## What to produce:
An exact copy is the goal: every line from the one containing "Task: Select the" to the end of the material below, pictures excluded.

** Opening Records for this task block **

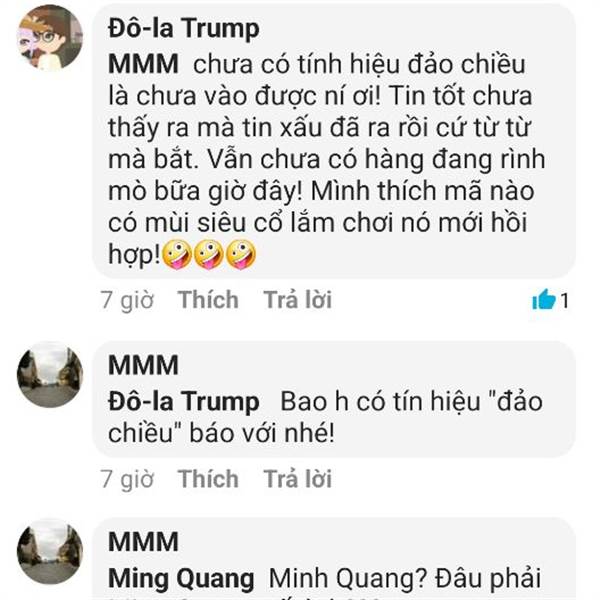Open MMM's avatar on the third comment

pyautogui.click(x=50, y=551)
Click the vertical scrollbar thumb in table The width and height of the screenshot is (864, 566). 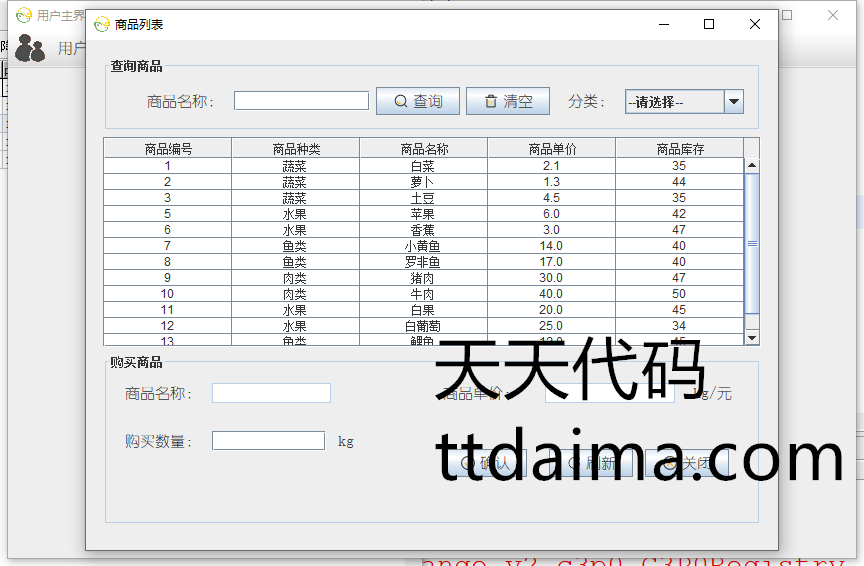752,242
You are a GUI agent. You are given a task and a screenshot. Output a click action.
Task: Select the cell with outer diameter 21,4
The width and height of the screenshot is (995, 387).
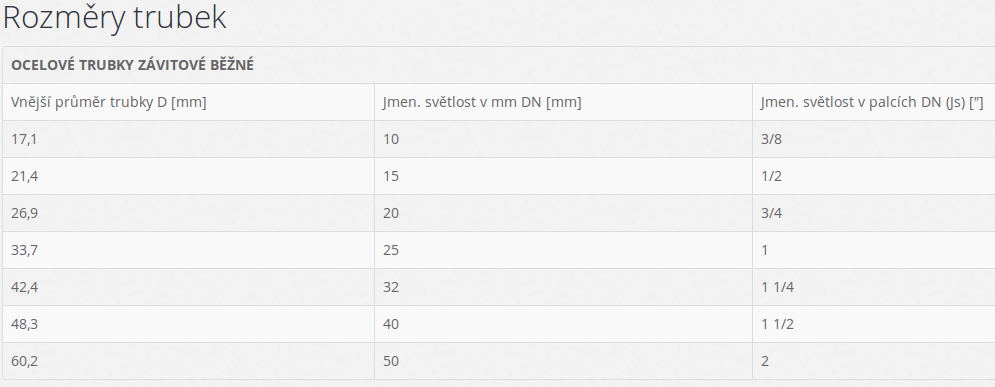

** Closing Records for this task block **

## Expected output:
Task: Select the cell with outer diameter 21,4
The width and height of the screenshot is (995, 387).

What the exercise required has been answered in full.